Your backup routine – top 5 things to consider in protecting your business against ransomware.

Backup securityRansomware encrypts all your data and makes it unusable unless you pay the ransom required. Best way to prepare for such an attack  is to have good quality data you can restore from backup. Here are key things to consider.

1. Review and update backup policies

The best defence against malware is being able to restore data from clean backups. However, backups will only work if they are robust and comprehensive and include all the data. CIOs should order a thorough audit of all business data locations. It is all too easy to miss critical data off a backup plan, whether they are held on local systems or in the cloud.

Best practice for backup remains the 3-2-1 rule: make three copies of data, store across two different forms of media and keep one copy off-site.

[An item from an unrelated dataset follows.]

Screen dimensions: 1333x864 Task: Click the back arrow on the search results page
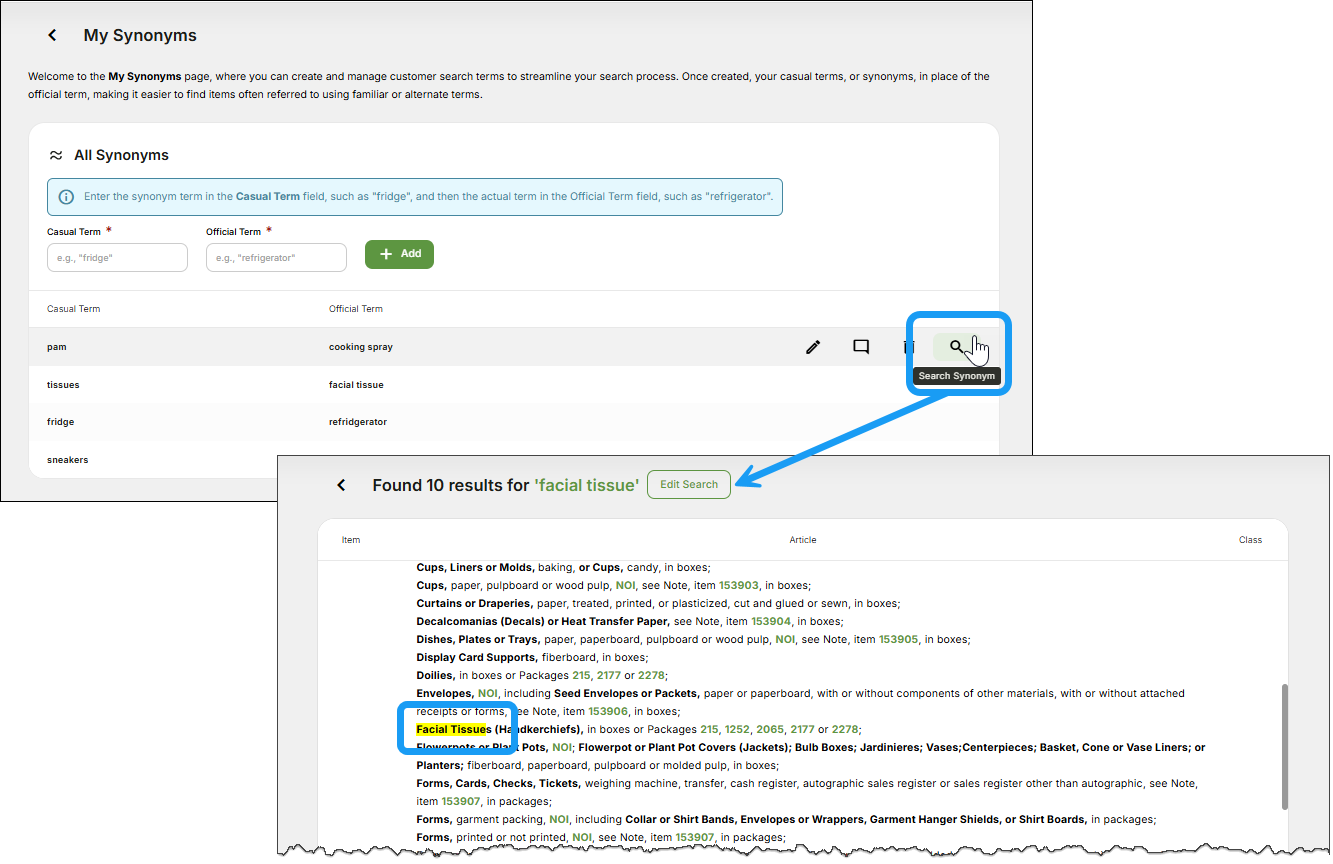341,484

To protect against ransomware, the offsite backup should be isolated from the business network.

2. Air gap business data

Cloud storage is an attractive technology to store long-term data backups, and in some quarters it has replaced physical backup media such as optical disks, portable hard drives and tape. It protects data from physical disruption, such as hardware or power failures, or fire and flood, but it will not automatically protect against ransomware. Cloud storage is vulnerable on two fronts: through connections to customer networks, and because it is shared infrastructure.

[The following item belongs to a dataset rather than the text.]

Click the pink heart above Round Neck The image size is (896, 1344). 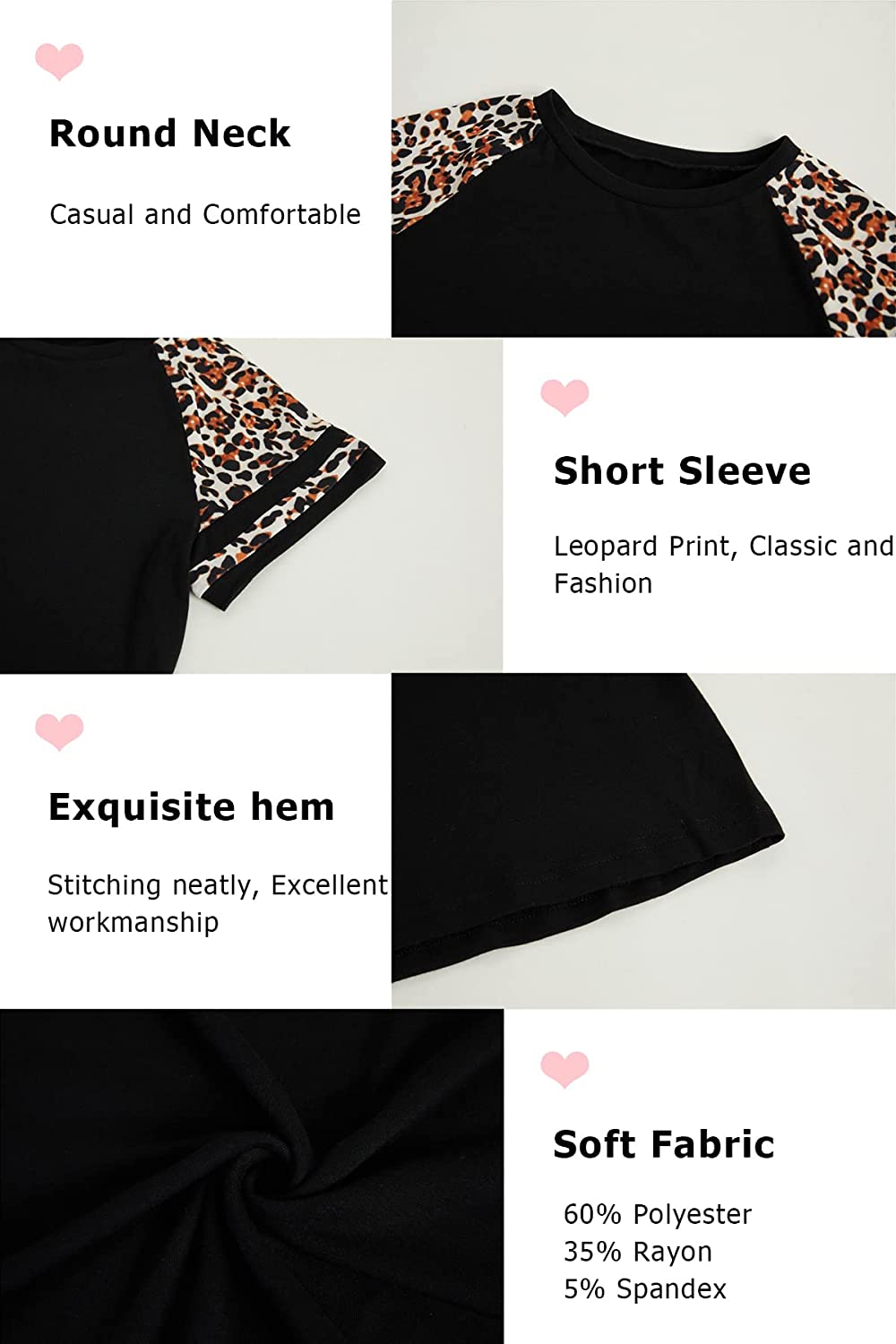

Ransomware can take out backup systems, which are the last line of defence against data loss.

The solution is to supplement cloud backups with tape or other mechanical backup media. Cloud can be the offsite copy, but keeping another dataset on tape, and keeping those tapes strictly offline, is the most reliable way to “air gap” data from a ransomware attack.

3. Make regular backups and review retention policies

It should go without saying that organisations should back up their data regularly.

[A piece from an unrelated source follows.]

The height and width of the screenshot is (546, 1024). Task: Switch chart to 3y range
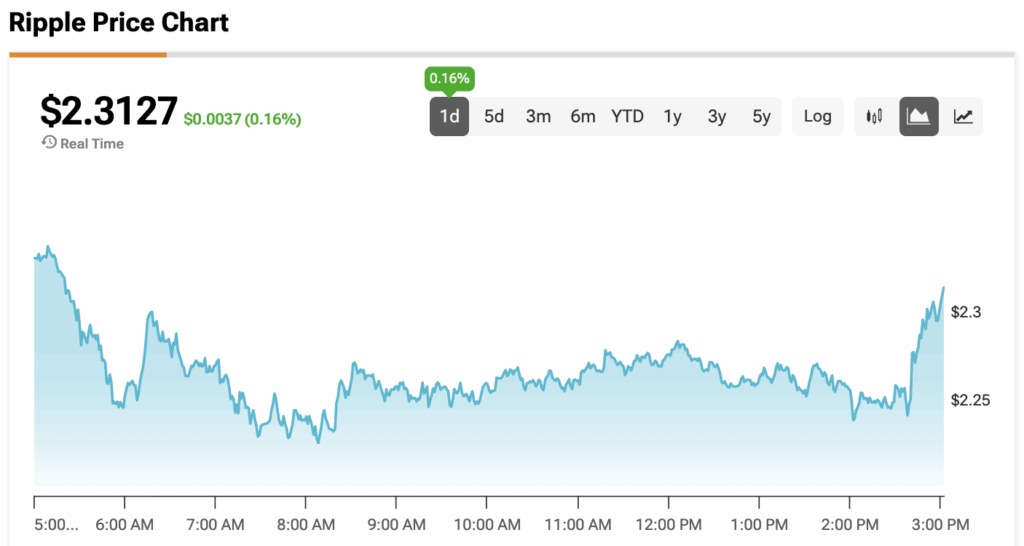pos(717,116)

Again, CIOs should review policies for frequency of backups, especially how often data is backed up to off-site locations (including the cloud) and mechanically separated media, such as tape. It might be that more frequent backups are needed.

IT teams should also review how long they keep backups, especially their air-gapped media. Ransomware often uses time delays to avoid detection, or “attack loops” to target apparently clean systems.

Organisations might need to go back through several generations of backups to find clean copies, requiring longer retention and, possibly, more copies. Keeping separate backups for critical business systems should also make recovery easier.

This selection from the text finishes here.